His remarkable career is celebrated in Ed Ruscha – VERY, an exhibition at the Louisiana Museum of Modern Art in Denmark that presents works from the UBS Art Collection, created across several decades. The artist joined Mary Rozell, Global Head of the UBS Art Collection, in conversation at the Louisiana Museum in Denmark, discussing his early career, inspiration and the unique processes behind some of contemporary art’s most iconic images.

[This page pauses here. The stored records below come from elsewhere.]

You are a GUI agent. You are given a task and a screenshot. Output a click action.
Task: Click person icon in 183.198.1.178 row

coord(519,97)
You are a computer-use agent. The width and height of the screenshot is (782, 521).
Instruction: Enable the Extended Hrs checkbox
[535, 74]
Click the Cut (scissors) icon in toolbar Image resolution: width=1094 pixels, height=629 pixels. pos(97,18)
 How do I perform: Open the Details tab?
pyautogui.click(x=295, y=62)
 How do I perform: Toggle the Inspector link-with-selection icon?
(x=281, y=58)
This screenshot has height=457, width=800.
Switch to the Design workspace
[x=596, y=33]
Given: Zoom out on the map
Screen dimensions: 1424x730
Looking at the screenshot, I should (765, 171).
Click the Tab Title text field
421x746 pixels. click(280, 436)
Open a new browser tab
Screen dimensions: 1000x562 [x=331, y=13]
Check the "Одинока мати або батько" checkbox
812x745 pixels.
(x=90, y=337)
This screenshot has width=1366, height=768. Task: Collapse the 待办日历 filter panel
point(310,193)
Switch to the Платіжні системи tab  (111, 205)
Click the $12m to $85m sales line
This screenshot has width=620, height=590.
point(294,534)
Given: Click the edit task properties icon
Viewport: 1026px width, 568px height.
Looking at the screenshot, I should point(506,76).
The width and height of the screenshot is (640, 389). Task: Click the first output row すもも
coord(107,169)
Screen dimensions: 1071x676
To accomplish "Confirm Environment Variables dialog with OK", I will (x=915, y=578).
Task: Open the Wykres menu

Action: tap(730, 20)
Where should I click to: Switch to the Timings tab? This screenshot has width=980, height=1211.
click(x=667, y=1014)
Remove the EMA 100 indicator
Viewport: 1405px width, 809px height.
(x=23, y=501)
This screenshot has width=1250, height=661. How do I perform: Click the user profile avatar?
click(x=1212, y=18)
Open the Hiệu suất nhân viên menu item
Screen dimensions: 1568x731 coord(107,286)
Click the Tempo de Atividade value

Technically brilliant, Ruscha has become renowned for his innovative approach to materials. Rozell highlights works in the exhibition that incorporate strawberries, caviar and Pepto-Bismol. “I was looking for things that went beyond putting a skin of paint on a canvas,” explains Ruscha. “I went through 100 or so organic materials to find what would work, experimenting for several years until it became part of my routine.” Gunpowder, which Ruscha discovered “by accident”, became a staple material, used to create works including his mesmerizing Ribbon Words.
Rozell, who worked closely with Anders Kold, Curator and Head of Acquisitions at the Louisiana Museum of Modern Art, begins the talk with a reference to an early photograph of the artist. “I might have been 12 or 13 years old,” says Ruscha, discussing the black and white image of himself drawing a cartoon. “I read comic books, and somehow that imagery leaked into my perception of the world. Funny pictures and sign painting began to have an influence on me in later life; I started to think I could use that vocabulary to make art.”
Not long after that photograph was taken, Ruscha traveled to California for the first time. “I remember the palm trees and sunsets, which held a magnetic attraction,” he recalls. The trip made a lasting impression and, in 1956, Ruscha moved to Los Angeles to study art. “All of the great things were happening in New York, but that didn’t mean you couldn’t make art elsewhere.” The city’s architecture inspired his later work: cinematic images of gas stations, Hollywood logos and archetypal landscapes.
Upon graduating, Ruscha took jobs in commercial sign painting and advertising, returning home to paint at night. He soon quit, realizing he wanted to become an artist full-time: “I figured as long as I could make $50 a week, I could continue to make art,” he justifies. Advertising gave Ruscha a remarkable technical virtuosity, allowing him to convincingly replicate the commercial signage that has become a trademark of his work.
Ruscha’s relentless innovation, Rozell concludes, has had a profound impact on a generation of younger artists. The remarkable nature of his output is reflected in the UBS Art Collection, where the concentration of works by Ruscha is unsurpassed by that of any other artist. The exhibition at the Lousiana Museum of Modern Art represents a rare opportunity to see fifty-four of these works together, with the earliest dating from the 1960s.
Ed Ruscha – VERY is on view at the Louisiana Museum of Art in Denmark until August 19 2018.
The exhibition is accompanied by a catalogue published by Hatje Cantz.